Copy the items word for word, from the line containing "This screenshot has" through the end of the items. Leave the pictures out of your copy.

— Start Exercise inputs —

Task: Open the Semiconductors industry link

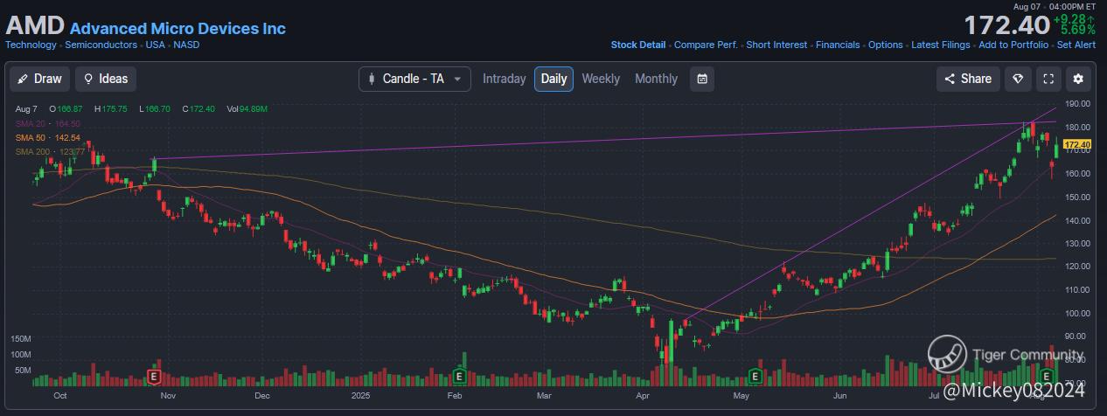Action: (101, 45)
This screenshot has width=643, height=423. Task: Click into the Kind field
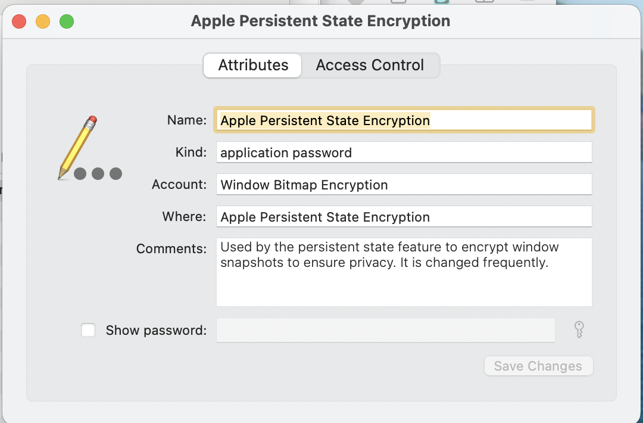point(404,153)
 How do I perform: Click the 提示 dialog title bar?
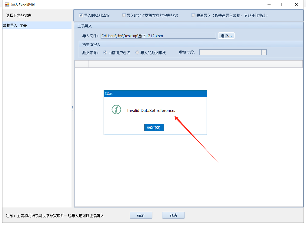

— End Exercise inputs —

* The solution:
This screenshot has width=643, height=423. Task: Click into the Kind field
point(404,153)
 How do I perform: Click the 提示 dialog title bar?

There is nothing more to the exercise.